What extraordinary, practical, beautiful, lovingly crafted design! And the smell of that leather; no wonder they are always trying to bottle it for men’s fragrance. On looks alone + the button that made the seat glide back, I was smitten, although the test drive was spoiled a bit by my realization I should have had my hair done up in a chignon.

Later, I was asked to comment on how design might be improved. I am surprised my suggestion of a device that says, “you cannot afford me” to those who get too close has not been taken on board. For it is disconcerting when you are trying to park and men in bad sandals start to stroke your vehicle.

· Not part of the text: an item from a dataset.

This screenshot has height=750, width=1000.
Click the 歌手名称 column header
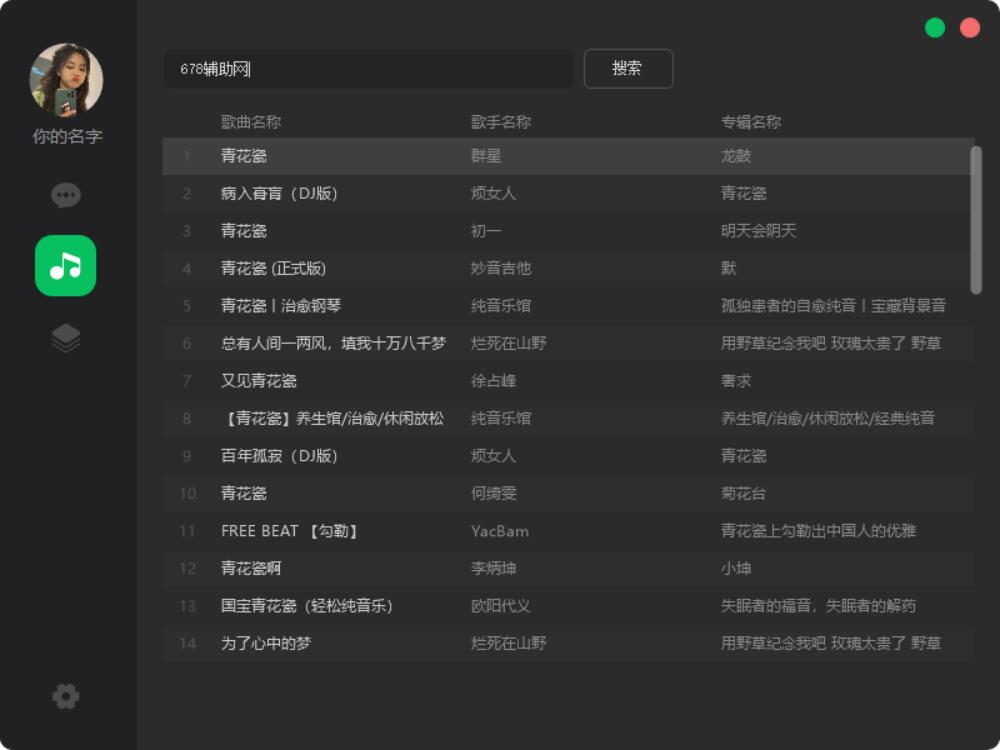click(x=501, y=122)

Still, my other suggestion (not implemented either) of a bumper sticker reading “I’m not a footballer’s wife” must have been deemed innovative enough to score me an invitation to the London launch of a limited edition Continental Spur a few weeks’ later. This car can be ordered in a deep shade of chocolate brown, which, I assure you, is the new black. The armrest between the rear seats folds down to reveal a bar fridge. The make-up mirrors have better lighting than a West End theatre dressing room.

You, of course, already know a Bentley is a treasure-trove of great design. Whereas I am like the Chinese; on a voyage of discovery. In 2002, Bentley sold 41 cars in China. In 2011, it sold 1,103 from 13 dealerships. How much is a Bentley in China? Oh why sweat the small stuff? If I were a newly-minted billionaire, I’d be first in line with a big bag of yuan.

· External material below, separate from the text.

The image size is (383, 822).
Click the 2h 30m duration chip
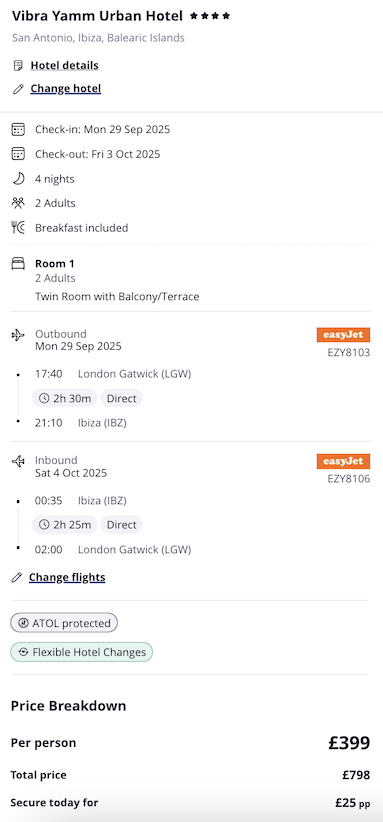coord(64,398)
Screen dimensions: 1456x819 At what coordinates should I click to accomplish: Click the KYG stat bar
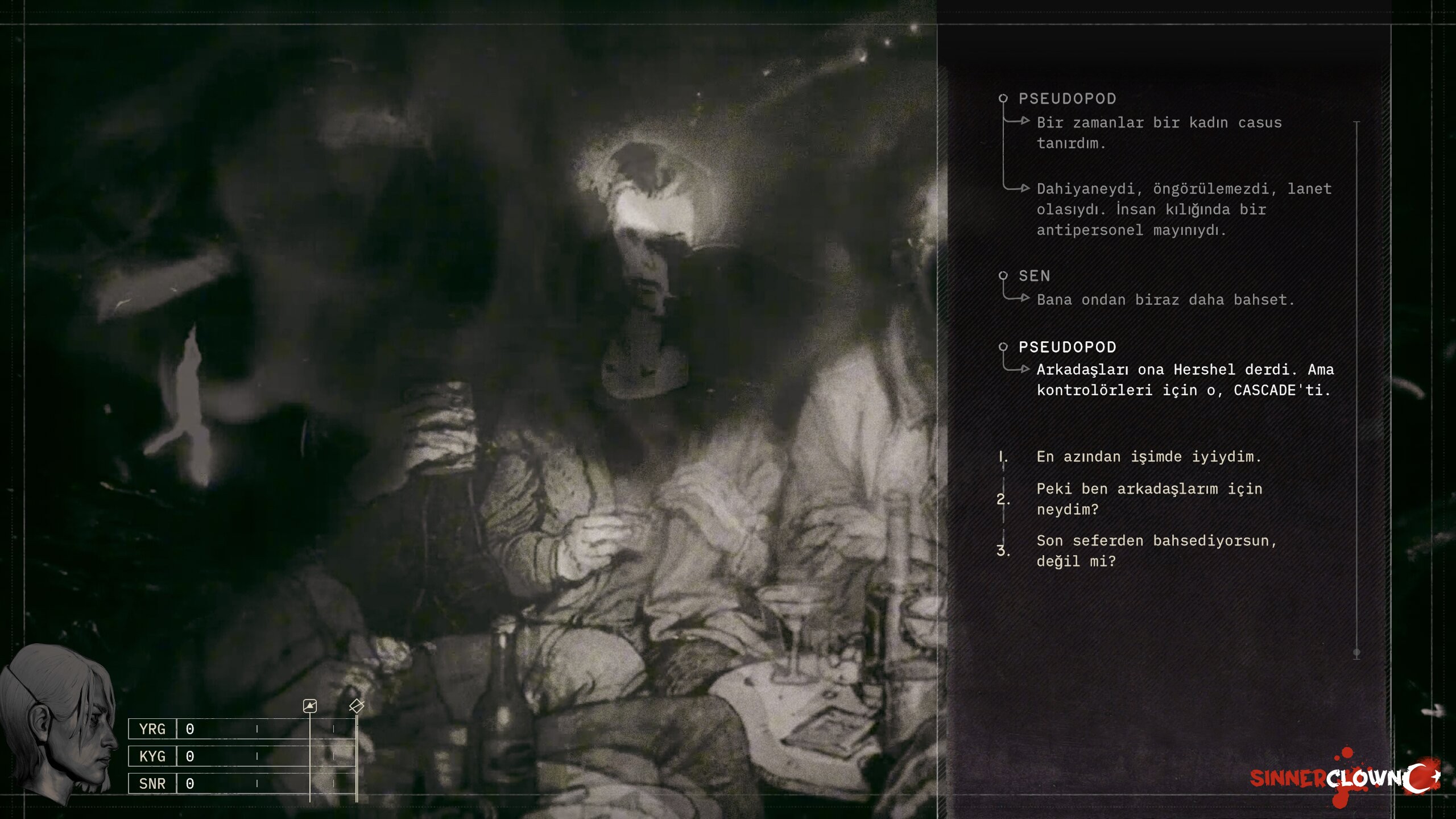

Have I been suckered in? Of course. Yet the experience has been useful. For I am left wanting something I know I can never own. I have spent so many years covering fashion, I realise I have become largely immune to feelings of covetousness. Those with their noses pressed against the glass, looking at handbags they can’t afford? BB (Before Bentley), I’d be saying something logical, like, “At the end of the day, a duck egg blue Birkin is not that practical. You’ll find another bag”. AB (After Bentley) despite recognizing the wisdom of “Thou shalt not covet thy (billionaire) neighbour’s Bentley”, I feel that pain.